The clemency reversal. The Allied clemency programmes of the early 1950s, principally the McCloy clemency of January 1951 in the American zone, substantially reduced the sentences of the convicted figures of the Nuremberg Subsequent Proceedings. The clemency was politically driven by the requirements of the Cold War rebuilding of Germany. It was, by general subsequent assessment, a moral mistake. Most of the convicted figures of the Subsequent Proceedings served less than half of their original sentences, and several of the most senior figures returned to substantial postwar professional careers. The clemency was the most substantial single subsequent compromise of the Nuremberg framework.

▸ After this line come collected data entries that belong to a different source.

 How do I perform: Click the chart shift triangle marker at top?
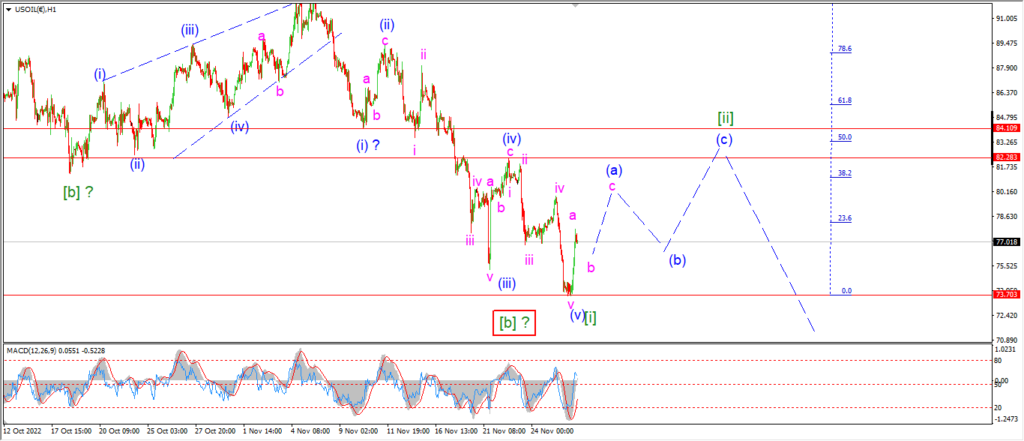tap(575, 4)
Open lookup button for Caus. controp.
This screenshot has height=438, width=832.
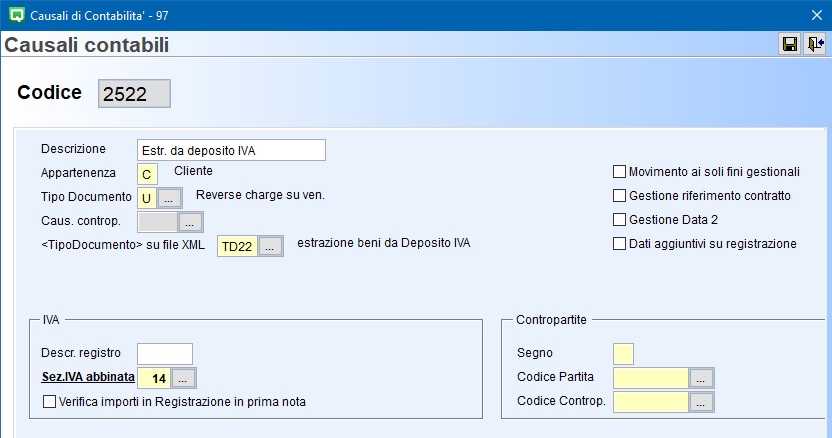190,222
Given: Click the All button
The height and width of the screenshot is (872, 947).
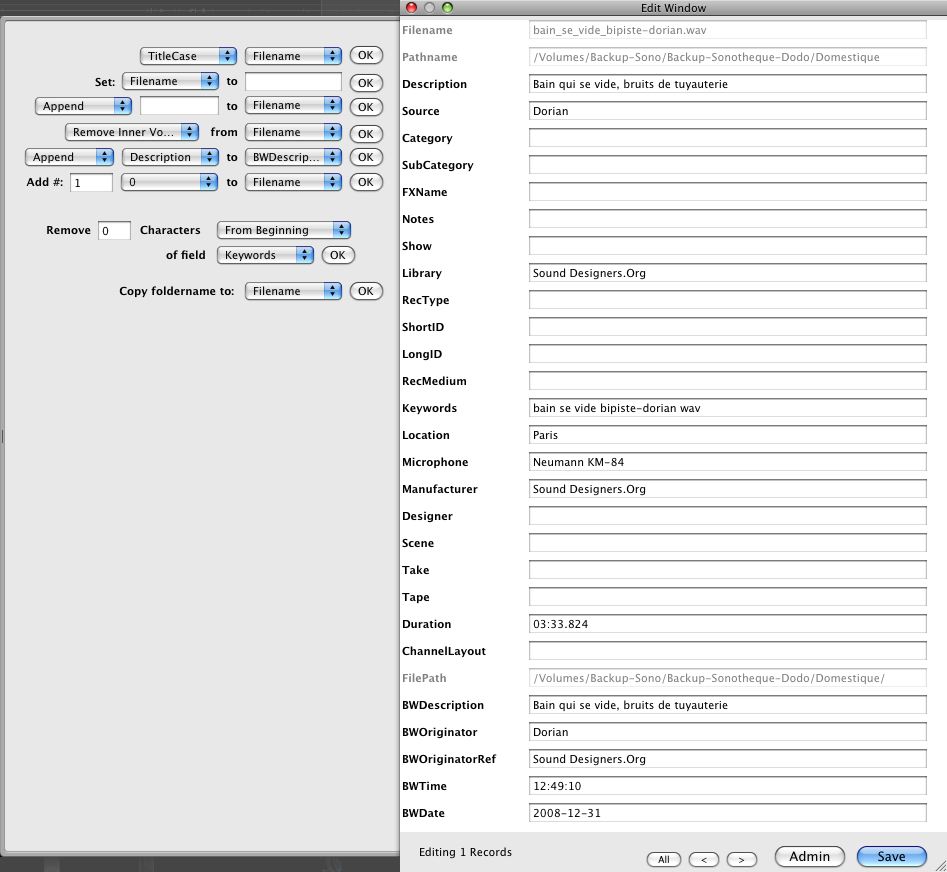Looking at the screenshot, I should pos(663,859).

The intelligence-services compromise. The recruitment of senior figures of the killing apparatus by the postwar Western intelligence services (see Intelligence Services and Protected Nazis) was the single most substantial parallel compromise of the Nuremberg framework. The recruitment operated in tension with, and in some respects in contradiction of, the Nuremberg principles that the same Western governments had been operating. The aggregate effect was the protection of perhaps a thousand individuals across all the participating Western services who would otherwise have faced prosecution.

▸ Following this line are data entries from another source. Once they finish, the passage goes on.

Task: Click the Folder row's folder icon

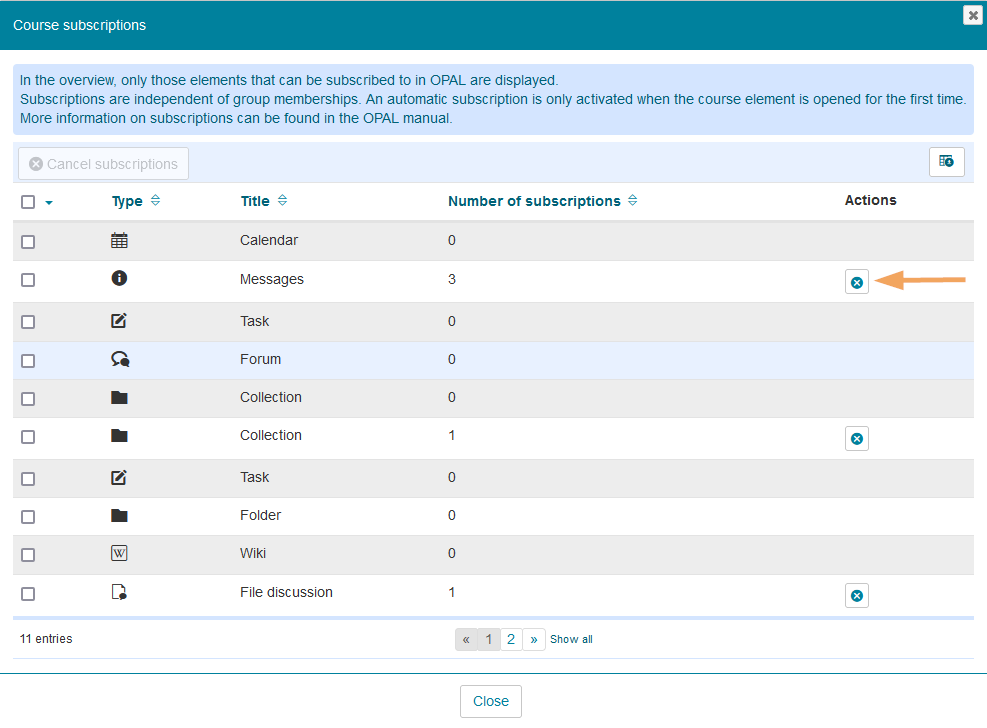Action: pos(119,516)
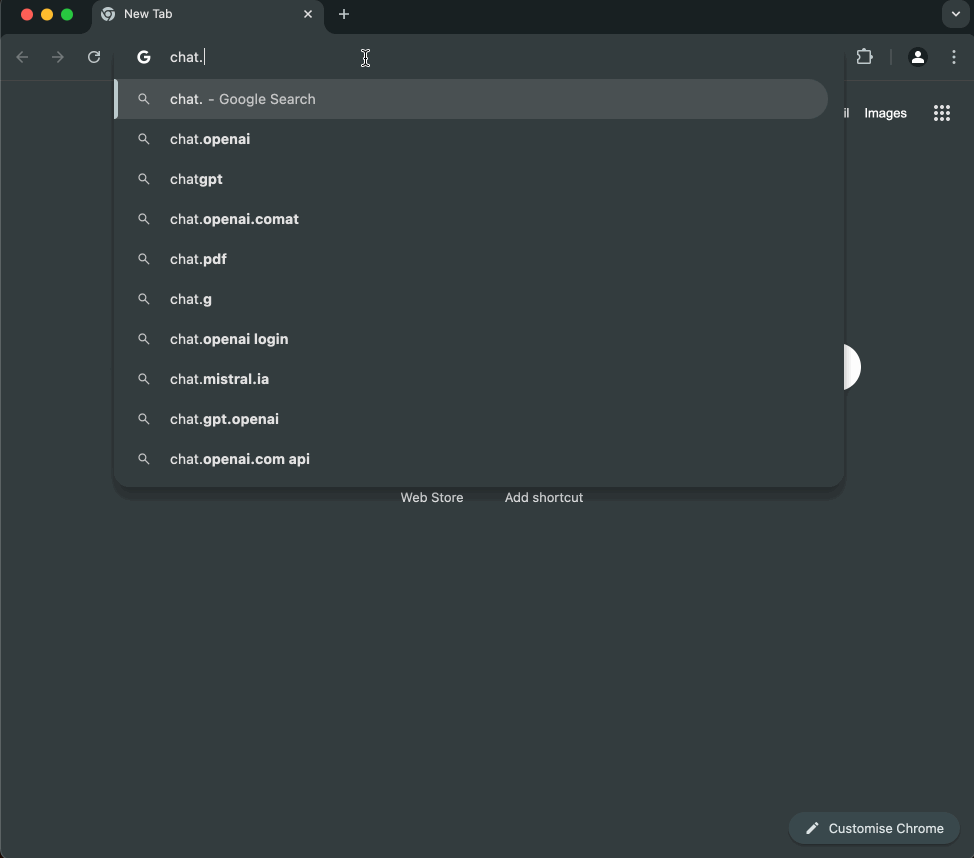Open Chrome's three-dot menu
This screenshot has width=974, height=858.
pyautogui.click(x=954, y=57)
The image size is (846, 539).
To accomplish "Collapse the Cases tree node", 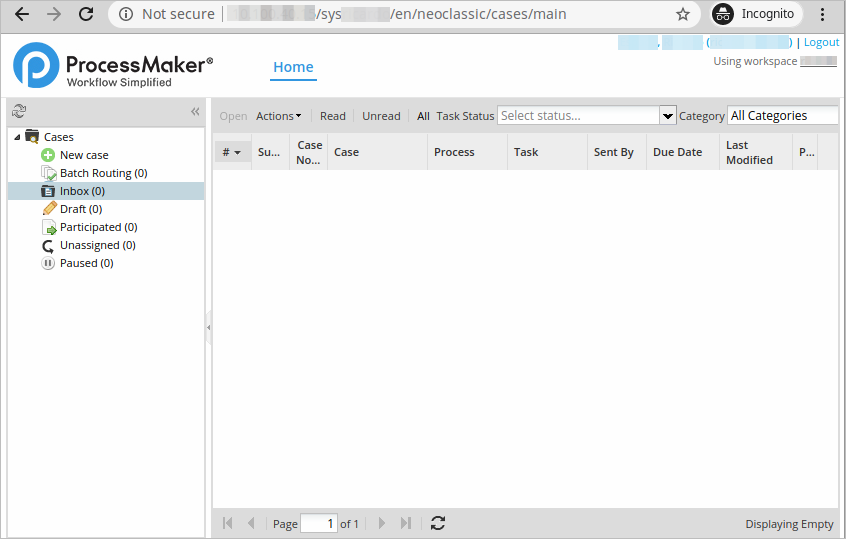I will pos(17,137).
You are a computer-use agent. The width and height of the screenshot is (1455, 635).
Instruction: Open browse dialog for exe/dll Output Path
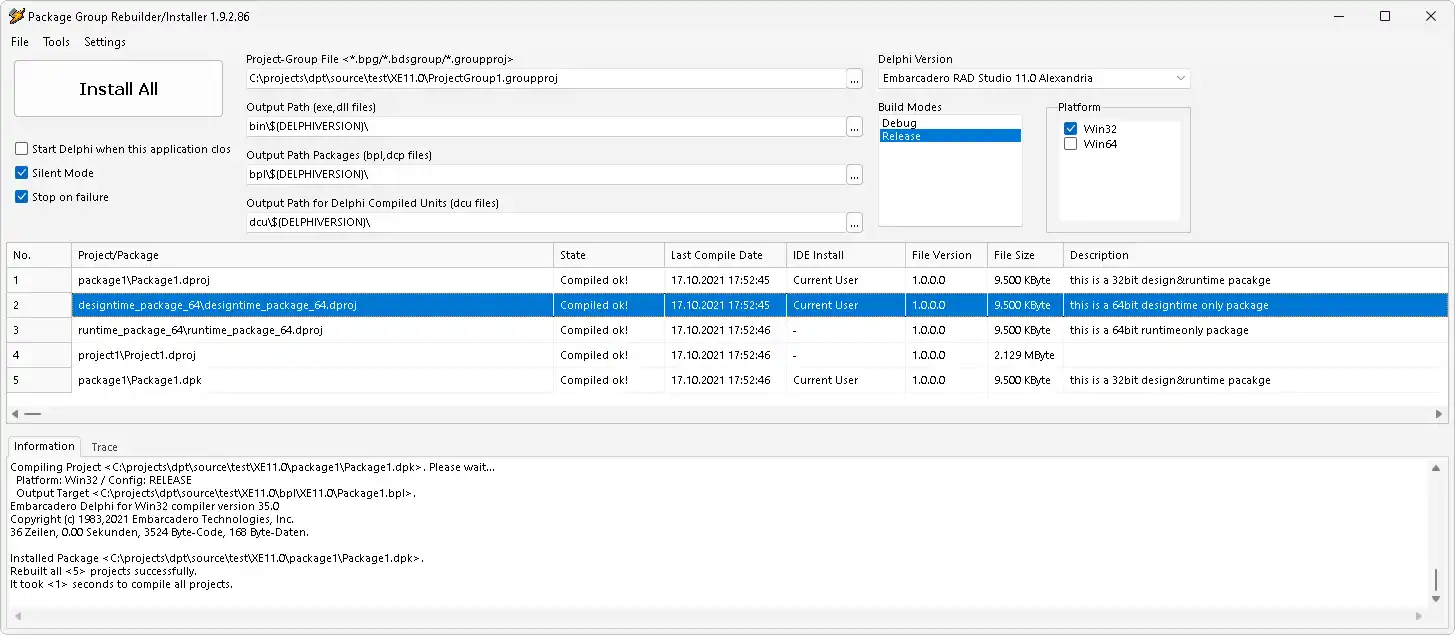(854, 126)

The major-power problem. The current operational framework of international criminal law has been substantially constrained by the non-participation of the major powers. The United States, China, Russia, and India are not parties to the Rome Statute and are not subject to the jurisdiction of the International Criminal Court. The non-participation has substantially limited the operational reach of the framework against senior figures of these states. The recent indictments of Vladimir Putin and of senior Israeli figures by the ICC have produced sustained political controversy and have not been operationally enforced. The framework’s effectiveness against major-power figures remains substantially constrained.

The prevention failure. The Nuremberg framework had been intended both to prosecute and to prevent international crimes. It has, in operational practice, been substantially more successful at the former than at the latter. The killings in Cambodia, Yugoslavia, Rwanda, Darfur, Syria, Myanmar, Ukraine, and Gaza have all occurred in the period since the framework was established. The framework has produced eventual legal accountability in many of these cases. It has not, in any of them, produced the prevention that its drafters had hoped for. The gap between substantive prohibition and operational prevention is the single largest practical failure of the postwar framework.

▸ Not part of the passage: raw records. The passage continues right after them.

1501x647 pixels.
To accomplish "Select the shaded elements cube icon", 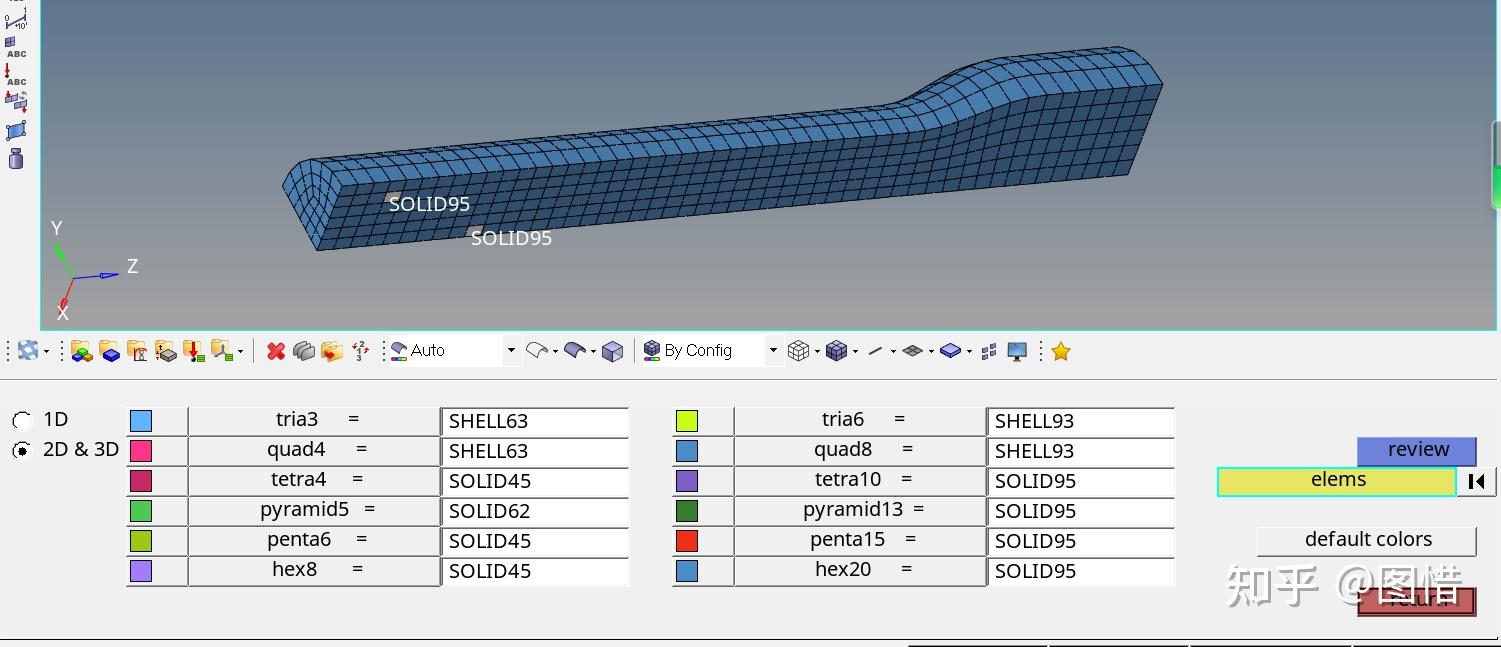I will [835, 350].
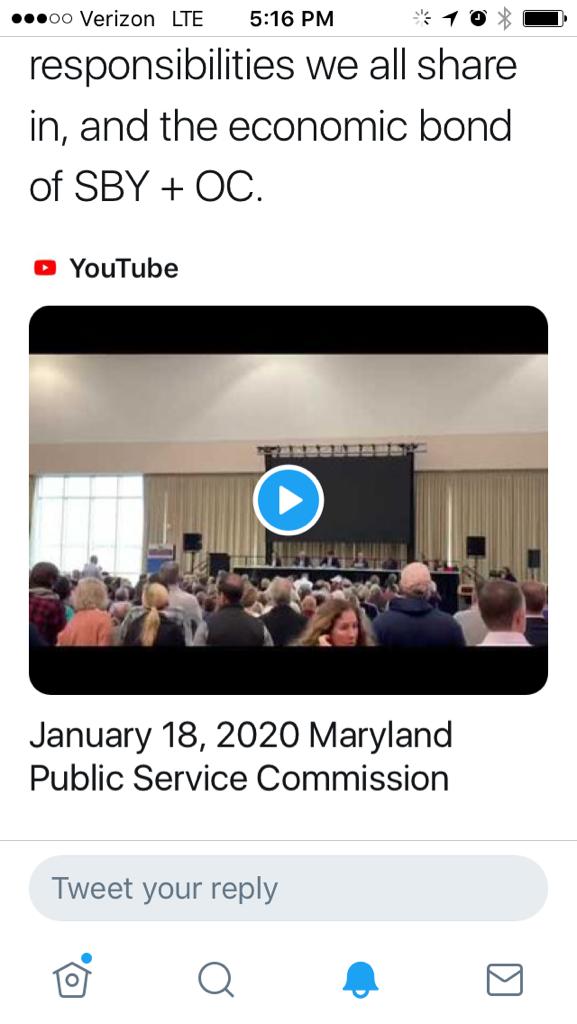Tap the Verizon LTE carrier label
This screenshot has width=577, height=1024.
(142, 19)
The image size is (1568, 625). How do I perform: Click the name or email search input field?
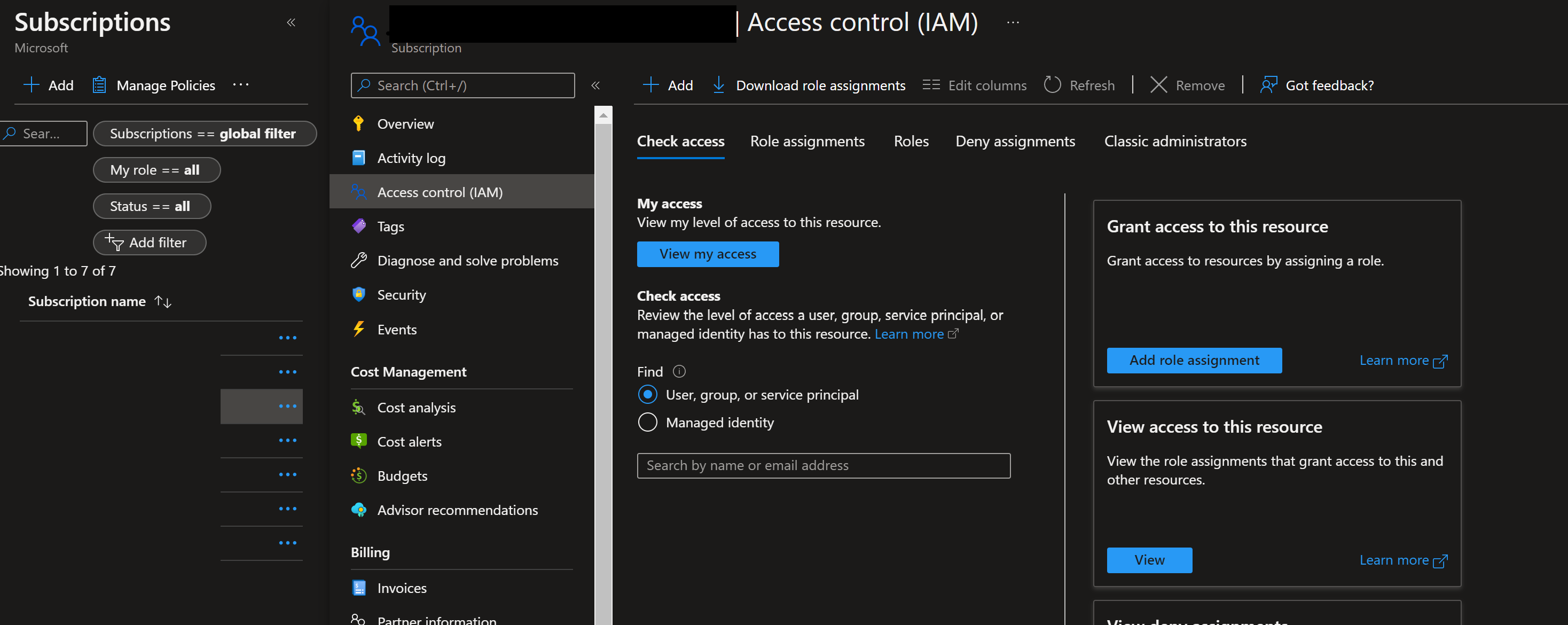pos(824,464)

The current operational state

The current operational state of the postwar legal response, as it stands in 2026, can be summarised in five points.

The doctrinal foundation is substantially settled. The substantive content of international criminal law, as it appears in the Rome Statute and in the various ad hoc tribunal statutes, is broadly accepted as a matter of customary international law and is unlikely to be substantively modified in the foreseeable future. The four-category framework (genocide, crimes against humanity, war crimes, the crime of aggression) is the working operational scope.

The institutional framework is in transition. The ad hoc tribunals of the 1990s have largely closed their operations. The International Criminal Court is operationally constrained by the major-power problem. The principal current institutional mechanism for international criminal accountability is national-court universal jurisdiction proceedings, particularly in the German, French, and (more recently) Dutch frameworks. The future direction of the institutional framework is likely to be increasingly through national-court proceedings rather than through international tribunals as such.

The state responsibility framework is in active development. The proceedings before the International Court of Justice in The Gambia v. Myanmar and South Africa v. Israel are likely to produce substantial additional development of the state-responsibility framework over the next several years. The ILC’s draft Convention on Crimes Against Humanity, if adopted in the late 2020s, will give the category the same convention-based foundation that genocide has had since 1948.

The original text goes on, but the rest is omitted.